The invention will be illustrated in more detail by the following examples. In the following examples, LiCoO2 will be abbreviated as “LCO”, and Li4Ti5O12 will be abbreviated as “LTO”.

Example 1

(1) Preparation of LCO green sheet (positive electrode green sheet)

First, Co3O4 powder (manufactured by SEIDO CHEMICAL INDUSTRY CO., LTD.) and Li2CO3 powder (manufactured by THE HONJO CHEMICAL CORPORATION) weighed to a molar ratio Li/Co of 1.01 were mixed, and thereafter the mixture was kept at 780° C. for 5 hours. The resultant powder was milled into a volume-based D50 of 0.4 μm with a pot mill to yield powder composed of LCO platy particles. The resultant LCO powder (100 parts by weight), a dispersion medium (toluene:isopropanol=1:1) (100 parts by weight), a binder (polyvinyl butyral: Product No. BM-2, manufactured by SEKISUI CHEMICAL CO., LTD.) (12 parts by weight), a plasticizer (di-2-ethylhexyl phthalate (DOP), manufactured by Kurogane Kasei Co., Ltd.) (4 parts by weight), and a dispersant (product name: RHEODOL SP-O30, manufactured by Kao Corporation) (2 parts by weight) were mixed. The resultant mixture was defoamed by stirring under reduced pressure to prepare a LCO slurry with a viscosity of 4000 cP. The viscosity was measured with an LVT viscometer manufactured by Brookfield. The slurry prepared was formed into a LCO green sheet onto a PET film by a doctor blade process. The thickness of the LCO green sheet was adjusted to 120 μpm after firing.

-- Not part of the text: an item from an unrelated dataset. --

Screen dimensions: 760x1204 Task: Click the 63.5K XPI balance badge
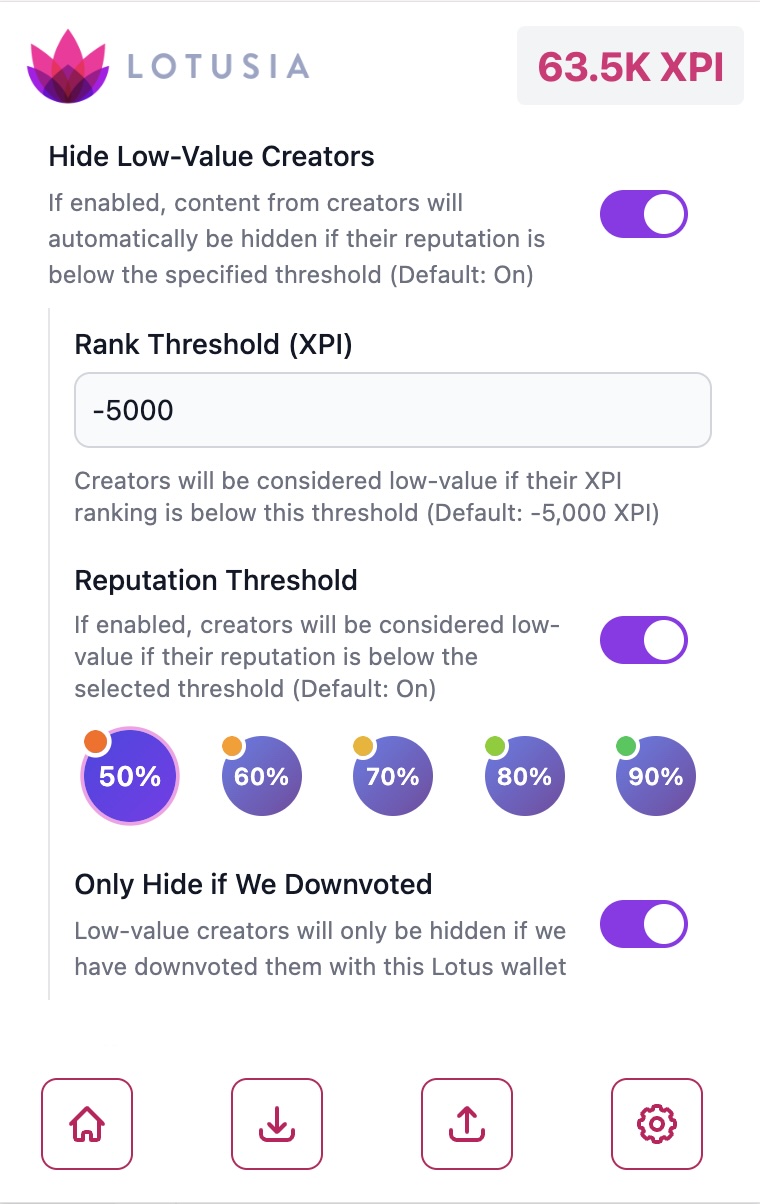[630, 65]
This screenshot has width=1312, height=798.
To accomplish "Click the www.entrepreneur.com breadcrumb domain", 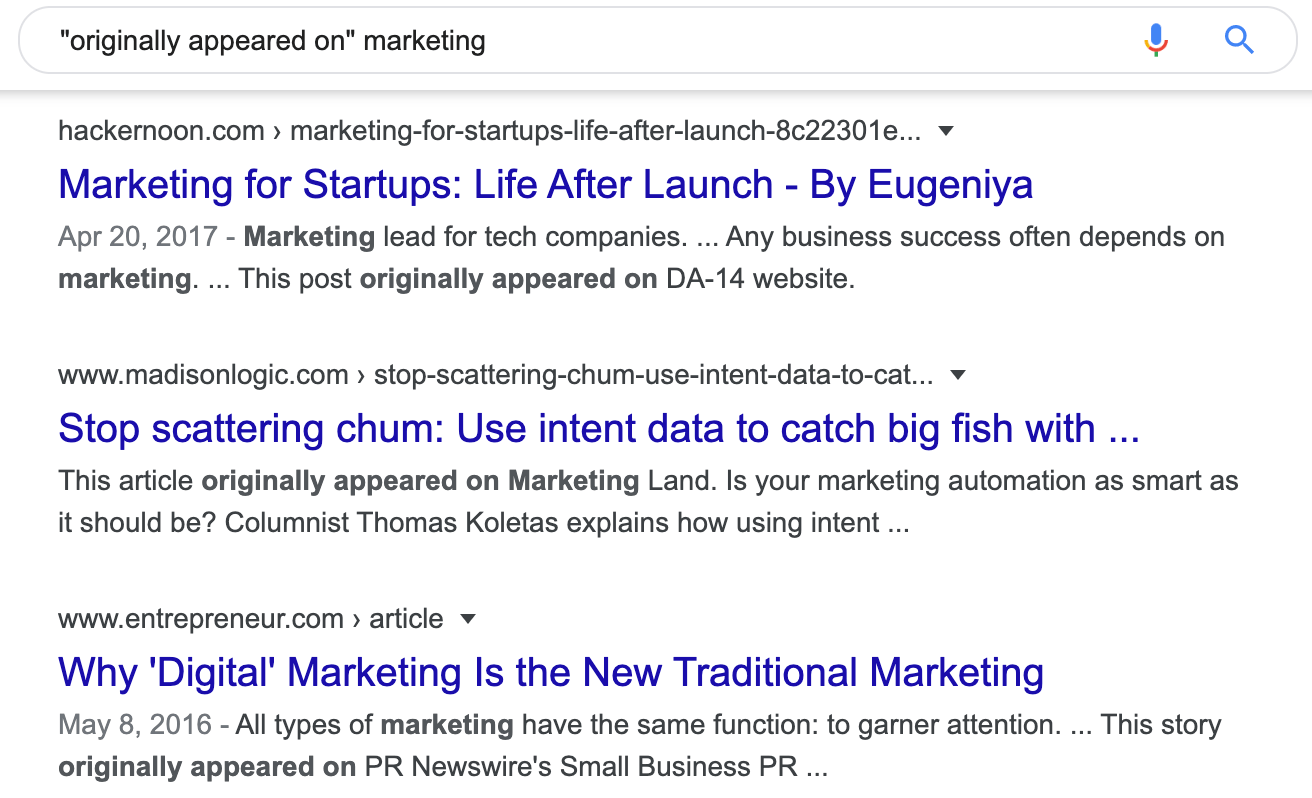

(2) Preparation of LTO Green Sheet (Negative Electrode Green Sheet)

First, LTO powder (volume-based D50 particle size: 0.06 μm, manufactured by Sigma-Aldrich Japan) (100 parts by weight), a dispersion medium (toluene:isopropanol=1:1) (100 parts by weight), a binder (polyvinyl butyral: Product No. BM-2, manufactured by SEKISUI CHEMICAL CO., LTD.) (20 parts by weight), a plasticizer (di-2-ethylhexyl phthalate (DOP), manufactured by Kurogane Kasei Co., Ltd.) (4 parts by weight), and a dispersant (product name: RHEODOL SP-O30, manufactured by Kao Corporation) (2 parts by weight) were mixed. The resultant negative electrode raw material mixture was defoamed by stirring under reduced pressure to prepare a LTO slurry with a viscosity of 4000 cP. The viscosity was measured with an LVT viscometer manufactured by Brookfield. The slurry prepared was formed into a LTO green sheet onto a PET film by a doctor blade process. The thickness of the LTO green sheet was adjusted to 140 μm after firing.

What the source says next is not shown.